The request:
Reproduce the listing below word for word, covering everything from the line containing "Task: Click the clock showing 2023/10/8" down to the line containing "Go to the next", with both of those lines included.

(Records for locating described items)
◇ ◇ ◇

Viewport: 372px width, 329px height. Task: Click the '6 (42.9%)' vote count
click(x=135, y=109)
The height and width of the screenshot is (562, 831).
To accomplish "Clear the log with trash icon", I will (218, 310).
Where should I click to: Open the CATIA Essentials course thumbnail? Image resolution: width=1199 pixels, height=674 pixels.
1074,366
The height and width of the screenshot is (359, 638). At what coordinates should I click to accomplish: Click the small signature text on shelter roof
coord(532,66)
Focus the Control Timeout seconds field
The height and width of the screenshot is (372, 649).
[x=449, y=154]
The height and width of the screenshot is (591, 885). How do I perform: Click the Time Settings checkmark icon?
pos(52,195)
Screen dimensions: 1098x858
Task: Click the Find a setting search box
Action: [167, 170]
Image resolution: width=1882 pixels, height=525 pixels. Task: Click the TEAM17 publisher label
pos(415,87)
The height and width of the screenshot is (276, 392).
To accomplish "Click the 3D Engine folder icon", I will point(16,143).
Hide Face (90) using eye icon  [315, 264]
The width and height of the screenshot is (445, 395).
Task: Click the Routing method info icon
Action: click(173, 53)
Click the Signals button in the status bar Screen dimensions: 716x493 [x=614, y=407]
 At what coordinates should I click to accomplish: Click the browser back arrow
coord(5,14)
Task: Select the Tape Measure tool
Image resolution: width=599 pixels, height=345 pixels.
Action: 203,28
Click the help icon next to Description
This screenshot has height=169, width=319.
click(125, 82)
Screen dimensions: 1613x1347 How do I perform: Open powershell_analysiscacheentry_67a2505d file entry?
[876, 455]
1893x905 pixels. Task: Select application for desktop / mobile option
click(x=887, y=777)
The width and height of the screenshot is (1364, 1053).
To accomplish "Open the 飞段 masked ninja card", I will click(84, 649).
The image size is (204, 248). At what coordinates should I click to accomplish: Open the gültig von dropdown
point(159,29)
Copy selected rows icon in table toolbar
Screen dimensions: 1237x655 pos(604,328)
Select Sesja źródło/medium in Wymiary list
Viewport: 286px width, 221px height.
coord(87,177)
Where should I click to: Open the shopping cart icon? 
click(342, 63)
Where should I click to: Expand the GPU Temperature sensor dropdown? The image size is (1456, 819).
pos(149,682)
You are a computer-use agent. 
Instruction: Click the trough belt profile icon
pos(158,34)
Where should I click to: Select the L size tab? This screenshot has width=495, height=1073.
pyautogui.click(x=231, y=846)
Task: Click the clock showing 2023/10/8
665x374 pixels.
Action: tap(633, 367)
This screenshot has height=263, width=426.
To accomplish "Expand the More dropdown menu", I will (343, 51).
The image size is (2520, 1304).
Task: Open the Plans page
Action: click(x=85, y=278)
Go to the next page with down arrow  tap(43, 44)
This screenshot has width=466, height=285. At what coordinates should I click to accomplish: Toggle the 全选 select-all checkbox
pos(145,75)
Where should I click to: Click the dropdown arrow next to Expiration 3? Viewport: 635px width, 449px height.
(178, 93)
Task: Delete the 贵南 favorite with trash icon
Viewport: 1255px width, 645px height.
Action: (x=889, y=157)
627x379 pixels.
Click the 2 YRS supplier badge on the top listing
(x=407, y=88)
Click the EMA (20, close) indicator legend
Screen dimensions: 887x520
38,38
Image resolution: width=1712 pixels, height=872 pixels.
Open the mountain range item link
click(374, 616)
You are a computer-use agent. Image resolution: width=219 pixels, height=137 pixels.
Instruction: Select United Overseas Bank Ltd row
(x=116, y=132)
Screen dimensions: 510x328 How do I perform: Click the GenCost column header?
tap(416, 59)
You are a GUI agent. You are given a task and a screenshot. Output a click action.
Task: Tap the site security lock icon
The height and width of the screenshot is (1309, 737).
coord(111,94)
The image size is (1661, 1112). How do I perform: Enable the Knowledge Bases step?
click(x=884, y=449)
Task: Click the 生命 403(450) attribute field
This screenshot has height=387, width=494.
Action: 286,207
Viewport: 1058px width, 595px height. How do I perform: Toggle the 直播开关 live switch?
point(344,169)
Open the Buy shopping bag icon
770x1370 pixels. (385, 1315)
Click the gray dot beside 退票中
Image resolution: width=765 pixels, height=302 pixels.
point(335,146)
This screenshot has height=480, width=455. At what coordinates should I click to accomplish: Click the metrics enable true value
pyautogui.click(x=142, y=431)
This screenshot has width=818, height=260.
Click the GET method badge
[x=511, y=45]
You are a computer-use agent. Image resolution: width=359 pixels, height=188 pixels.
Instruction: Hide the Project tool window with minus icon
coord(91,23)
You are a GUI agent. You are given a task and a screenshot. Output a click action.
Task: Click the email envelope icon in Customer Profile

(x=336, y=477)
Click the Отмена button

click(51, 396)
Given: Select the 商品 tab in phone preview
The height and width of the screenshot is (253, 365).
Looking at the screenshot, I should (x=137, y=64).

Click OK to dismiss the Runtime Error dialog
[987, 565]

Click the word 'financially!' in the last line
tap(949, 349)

◇ ◇ ◇

Exercise output:
Task: Click the clock showing 2023/10/8
665x374 pixels.
Action: tap(633, 367)
This screenshot has height=263, width=426.
To accomplish "Expand the More dropdown menu", I will (343, 51).
The image size is (2520, 1304).
Task: Open the Plans page
Action: click(x=85, y=278)
Go to the next page with down arrow  tap(43, 44)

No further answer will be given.